Il pm aveva chiesto la condanna a 5 anni

Morte di Sara Scimmi a Castelfiorentino: camionista assolto per non aver commesso il fatto

di Redazione - - Cronaca, Top News

Sara Scimmi, la ragazza morta il 9 settembre 2018 a Castelfiorentino

FIRENZE – Era finito a processo con l’accusa omicidio stradale colposo, aggravato dalla fuga, per la morte Sara Scimmi, Milko Morelli, camionista 50enne. Che è stato assolto per non aver commesso il fatto. Sara Scimmi, 19enne, venne travolta e uccisa nella notte del 9 settembre 2018, mentre camminava sulla strada, a Castelfiorentino, dopo essere uscita da un locale. Il pm Alessandra Falcone aveva chiesto una pena di 5 anni per omicidio stradale colposo con l’aggravante della fuga. Secondo l’accusa, il camionista guidava oltre il limite di velocità e si sarebbe accorto troppo tardi, a una distanza di circa 30 metri, della ragazza, che prima di essere travolta si sarebbe trovata già stesa a terra al centro della carreggiata. Dopo un tentativo di frenata di circa quattro secondi, il camionista l’avrebbe investita e poi avrebbe proseguito la corsa senza fermarsi. Gli esami eseguiti dai carabinieri del Ris sugli pneumatici del tir avrebbero confermato l’investimento.
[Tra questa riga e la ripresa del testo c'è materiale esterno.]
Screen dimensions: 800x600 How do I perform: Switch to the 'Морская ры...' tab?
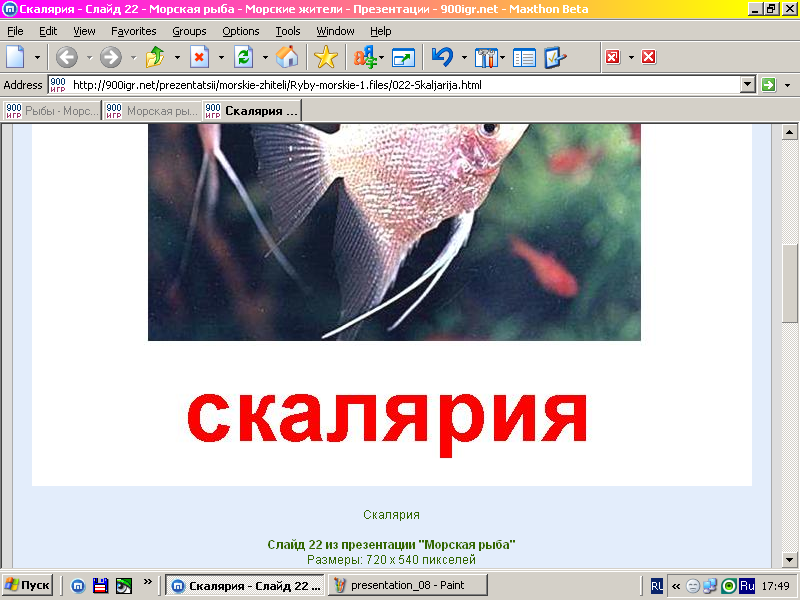pyautogui.click(x=151, y=110)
Interrogato nel corso del processo, l’uomo, assistito dall’avvocato Elisabetta Maccanti, si è difeso dicendo di non essersi accorto di nulla. Secondo quanto spiegato dall’avvocato, Fabio Piccioni dell’Associazione sostenitori amici polizia stradale (Asaps), costituitasi parte civile nel processo, in attesa delle motivazioni della sentenza, l’ipotesi è che il tribunale abbia giudicato imprevedibile la presenza della giovane stessa lungo la strada, sollevando il camionista dall’accusa contestatagli. Sulla vicenda della morte di Sara Scimmi era stato aperto anche un fascicolo per omicidio volontario, poi archiviato dal gip su richiesta della procura.